Cisco HyperFlex Edge Invisible Cloud Witness

The Cisco HyperFlex Edge Invisible Cloud Witness is an innovative technology for Cisco HyperFlex Edge Deployments that eliminates the need for witness VMs or arbitration software.

The Cisco HyperFlex Edge invisible cloud witness is only required for 2-node HX Edge deployments. The witness does not require any additional infrastructure, setup, configuration, backup, patching, or management of any kind. This feature is automatically configured as part of a 2-node HyperFlex Edge installation. Outbound access at the remote site must be present for connectivity to Intersight (either Intersight.com or to the Intersight Virtual Appliance). HyperFlex Edge 2-node clusters cannot operate without this connectivity in place.

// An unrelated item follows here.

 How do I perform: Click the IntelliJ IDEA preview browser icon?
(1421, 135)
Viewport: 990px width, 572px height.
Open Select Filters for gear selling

For additional information about the benefits, operations, and failure scenarios of the Invisible Cloud Witness feature, see .https://www.cisco.com/c/dam/en/us/products/collateral/hyperconverged-infrastructure/hyperflex-hx-series/whitepaper-c11-741999.pdf

Ordering Cisco HyperFlex Edge Servers

When ordering Cisco HyperFlex Edge servers, be sure to choose the correct components as outlined in the HyperFlex Edge spec sheets. Pay attention to the network topology selection to ensure it matches your desired configuration. Further details on network topology PID selection can be found in the supplemental material section of the spec sheet.